Todos temos nossos heróis, pessoas que admiramos, cuja história é capaz de fascinar e servir de inspiração. Um dos meus heróis prediletos é Tony Fauci. Anthony Stephen Fauci, médico e cientista, foi nomeado diretor do NIAID (Instituto Nacional de Alergia e Doenças Infecciosas dos EUA) em novembro de 1984 pelo então presidente Ronald Reagan. Permaneceu na função até novembro de 2022, tendo servido a sete presidentes norte-americanos.
Tony Fauci comandou todos os esforços de pesquisa contra o vírus HIV. Ajudou a criar o PEPFAR (President's Emergency Plan for Aids Relief) que salvou milhões de vidas no continente africano. Em 19 de junho de 2008, por seu pioneirismo, recebeu do então presidente George Bush a Medalha Presidencial da Liberdade.
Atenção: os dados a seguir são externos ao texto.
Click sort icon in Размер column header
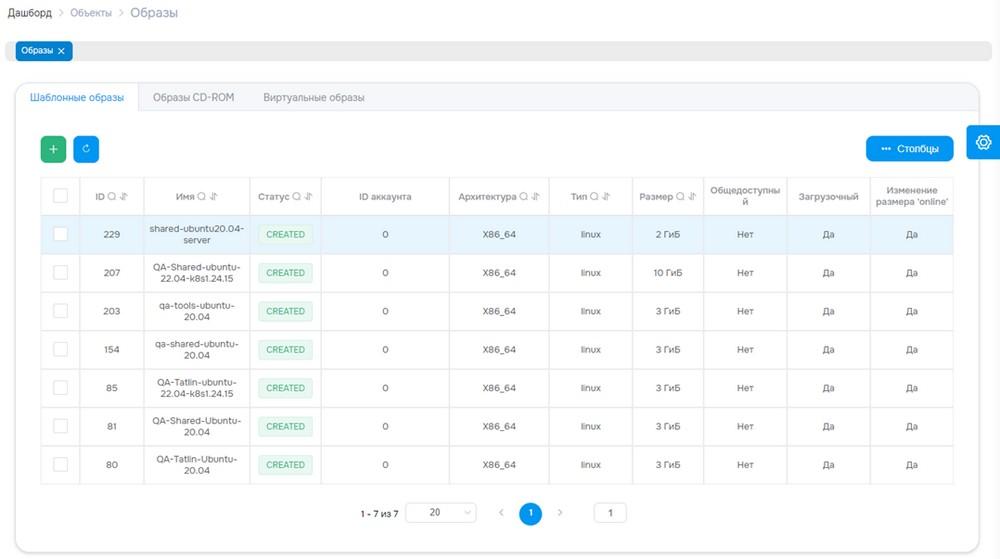Screen dimensions: 1000x559 (x=692, y=196)
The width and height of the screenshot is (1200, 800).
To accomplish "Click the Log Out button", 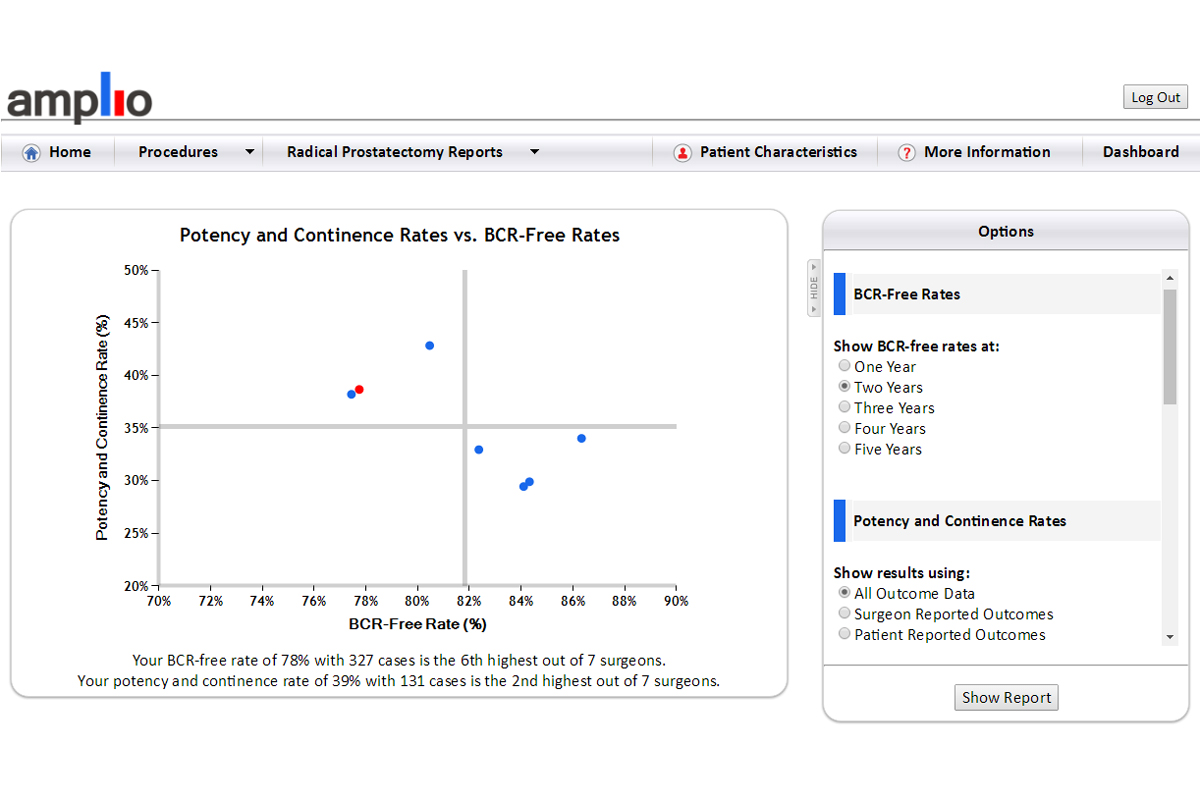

Essa honraria é considerada a maior condecoração civil americana e foi uma merecida homenagem pelos esforços de estímulo à pesquisa e ao controle de uma doença emergente.
Todos nós, médicos infectologistas, quando porventura em congressos internacionais ou folheando revistas científicas de renome nos deparávamos com uma palestra ou artigo de Tony Fauci, tínhamos a certeza de uma abordagem inteligente, inovadora e sensata.
Fauci viveu os anos duros da pandemia (2020 a 2022), na primeira administração Trump, teve alguns desacertos com o presidente norte-americano, mas sempre deu o melhor de si para proteger seu povo.
Agora, aos 85 anos, quando merecia novas honrarias, foi submetido a uma humilhação pública no Senado dos EUA, no final de julho, em uma comissão sob a liderança do senador Rand Paul, um republicano do Kentucky, que teve acesso a um diário particular do médico, supostamente nos computadores do NIAID. Fauci recebeu a acusação de ter mentido sobre a origem da Covid-19, que o NIAID teria, no passado, enviado vírus ao laboratório de Wuhan, onde teria sido manipulado e “escapado” para a natureza.
O senador Paul acusou assim Fauci de estar envolvido na origem da pandemia que matou milhões de pessoas. A última vez que peritos internacionais estudaram de forma isenta a origem da pandemia, concluíram que a hipótese de ter surgido da natureza é a mais provável, mas impossível de confirmar até mesmo pelo autoritarismo da China que dificultou estudos a respeito.
Não conseguiram descartar de modo definitivo outras possibilidades. No seu diário, Fauci escreve sobres essas dúvidas e inseguranças. A doença de polarização da nossa sociedade atual hipertrofia essas dúvidas sensatas de modo doentio.
Senadores americanos do Partido Republicano acusaram Tony Fauci de enriquecer com a pandemia e enganar a sociedade americana e por último até mesmo de ter contribuído para a origem da Covid. Logo, até aqui no Brasil, começou a circular nas redes sociais que o Congresso americano tinha comprovado a origem no laboratório da pandemia e desmascarado um pseudocientista americano.
Impossível não lembrar de artigo recente do historiador Niall Ferguson sobre a morte da História. Na era das redes sociais e dos algoritmos, não interessa mais o fato em si, mas a força das narrativas e como elas conseguem conquistar corações e mentes. Quanto mais absurdas e agressivas, mais compartilhadas são. Nosso tributo a Anthony Fauci pelas suas contribuições à ciência!